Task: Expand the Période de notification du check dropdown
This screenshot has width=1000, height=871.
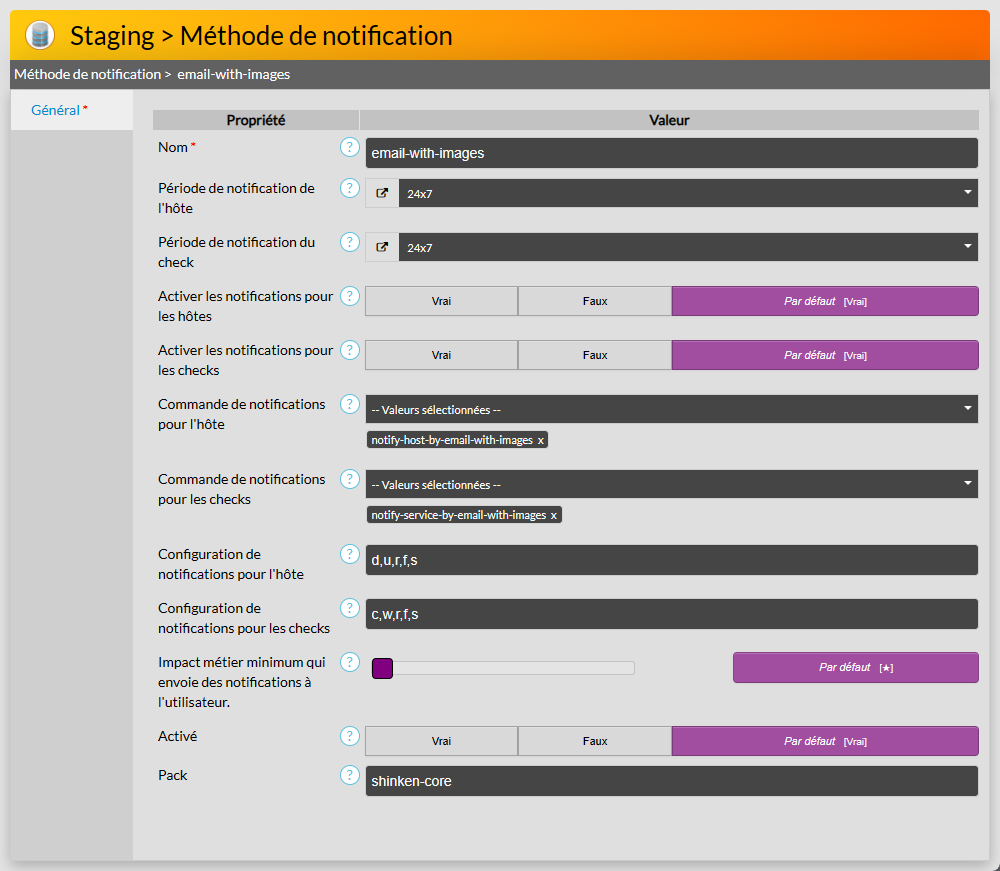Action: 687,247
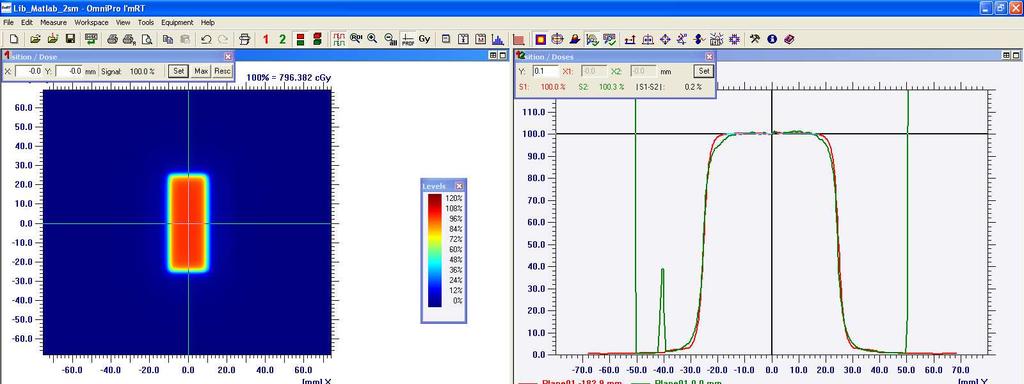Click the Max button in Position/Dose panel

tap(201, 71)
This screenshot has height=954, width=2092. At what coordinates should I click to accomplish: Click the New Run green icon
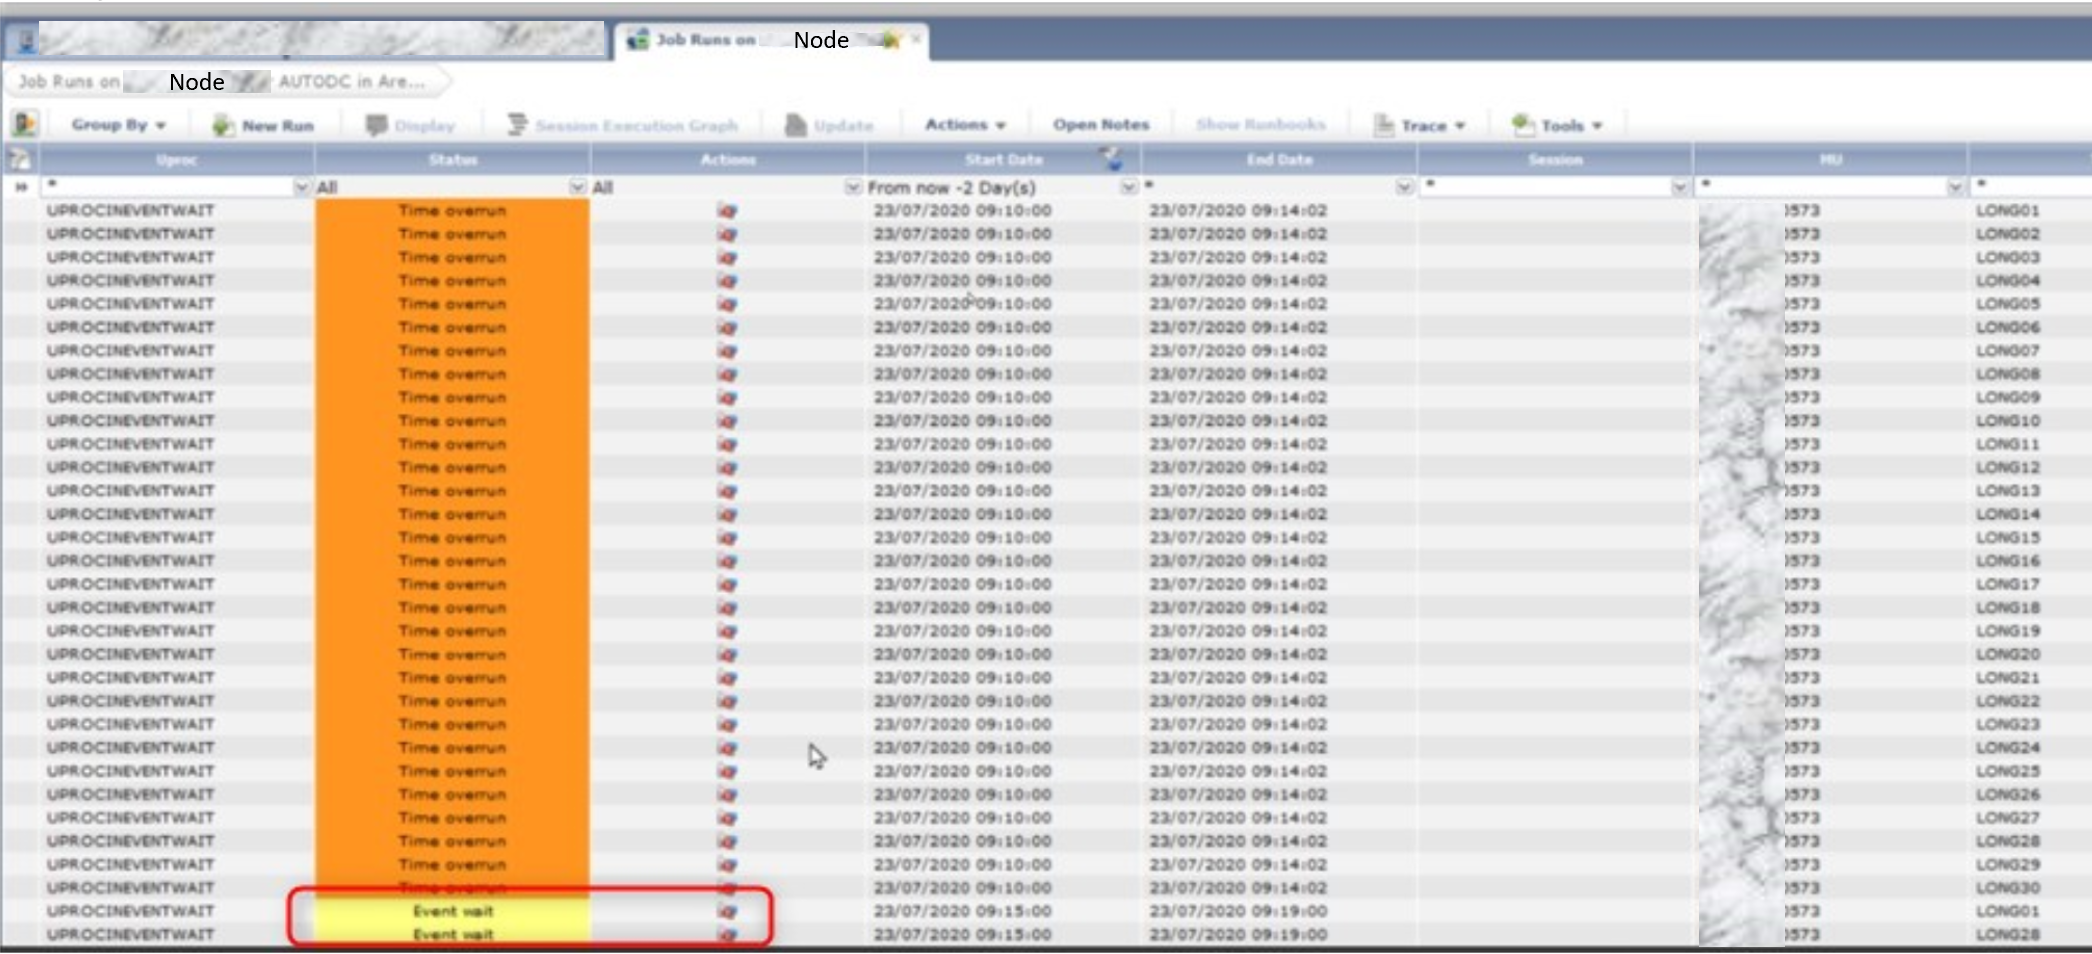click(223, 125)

....

Required work: Without any pictures, transcribe the listing above exactly as written.

Exercise output:
Task: Expand the Période de notification du check dropdown
This screenshot has width=1000, height=871.
Action: 687,247
Click the Max button in Position/Dose panel

tap(201, 71)
This screenshot has height=954, width=2092. At what coordinates should I click to accomplish: Click the New Run green icon
click(223, 125)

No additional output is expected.